Reliability of a fitted curve?

Question

I would like to estimate the uncertainty or the reliability of a fitted curve. I intentionally don't name a precise mathematical quantity that I am looking for, since I don't know what it is.

Here $E$ (energy) is the dependent variable (response) and $V$ (volume) is the independent variable. I would like to find the Energy-Volume curve, $E(V)$, of some material. So I made some calculations with a quantum chemistry computer program to get the energy for some sample volumes (green circles in the plot).

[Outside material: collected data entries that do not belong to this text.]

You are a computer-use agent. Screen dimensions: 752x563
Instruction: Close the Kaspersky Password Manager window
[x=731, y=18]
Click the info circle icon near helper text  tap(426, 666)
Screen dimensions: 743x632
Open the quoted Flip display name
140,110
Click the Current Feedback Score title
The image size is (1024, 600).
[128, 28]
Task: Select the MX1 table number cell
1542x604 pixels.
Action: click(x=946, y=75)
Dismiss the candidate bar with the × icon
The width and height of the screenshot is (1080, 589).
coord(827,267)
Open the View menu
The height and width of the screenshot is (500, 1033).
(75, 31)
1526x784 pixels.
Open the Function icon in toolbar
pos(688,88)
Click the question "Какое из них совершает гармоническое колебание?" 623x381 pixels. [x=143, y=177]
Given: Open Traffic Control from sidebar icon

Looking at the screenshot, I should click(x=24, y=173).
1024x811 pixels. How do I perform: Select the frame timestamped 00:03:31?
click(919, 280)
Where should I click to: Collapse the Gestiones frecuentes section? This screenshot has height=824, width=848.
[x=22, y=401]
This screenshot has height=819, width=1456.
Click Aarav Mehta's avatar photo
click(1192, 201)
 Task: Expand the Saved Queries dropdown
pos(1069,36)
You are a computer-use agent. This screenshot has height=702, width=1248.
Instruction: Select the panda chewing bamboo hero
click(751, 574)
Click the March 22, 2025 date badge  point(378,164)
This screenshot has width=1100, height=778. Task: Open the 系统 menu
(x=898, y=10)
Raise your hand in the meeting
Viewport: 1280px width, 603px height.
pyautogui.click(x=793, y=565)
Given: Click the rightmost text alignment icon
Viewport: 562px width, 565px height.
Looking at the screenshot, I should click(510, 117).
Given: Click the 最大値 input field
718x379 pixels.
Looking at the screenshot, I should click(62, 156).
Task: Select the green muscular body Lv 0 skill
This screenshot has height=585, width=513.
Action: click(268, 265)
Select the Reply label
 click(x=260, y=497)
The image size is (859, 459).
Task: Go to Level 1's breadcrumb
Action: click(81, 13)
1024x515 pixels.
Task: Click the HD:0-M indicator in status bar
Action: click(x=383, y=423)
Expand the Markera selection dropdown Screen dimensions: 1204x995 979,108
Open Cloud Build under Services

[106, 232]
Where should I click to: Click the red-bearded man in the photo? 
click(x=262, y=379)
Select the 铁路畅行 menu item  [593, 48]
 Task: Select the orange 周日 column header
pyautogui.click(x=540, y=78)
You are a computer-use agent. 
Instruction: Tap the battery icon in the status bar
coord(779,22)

Then I fitted these data samples with the Birch–Murnaghan function: $$ \mathbb{E}(E|V) = E_0 + \frac{9V_0B_0}{16} \left\{ \left[\left(\frac{V_0}{V}\right)^\frac{2}{3}-1\right]^3B_0^\prime + \left[\left(\frac{V_0}{V}\right)^\frac{2}{3}-1\right]^2 \left[6-4\left(\frac{V_0}{V}\right)^\frac{2}{3}\right]\right\}\;, $$ which depends on four parameters: $E_0, V_0, B_0, B_0'$. I also assume that this is the correct fitting function, so all errors just come from the noise of the samples. In what follows, the fitted function $(\hat{E})$ will be written as a function of $V$.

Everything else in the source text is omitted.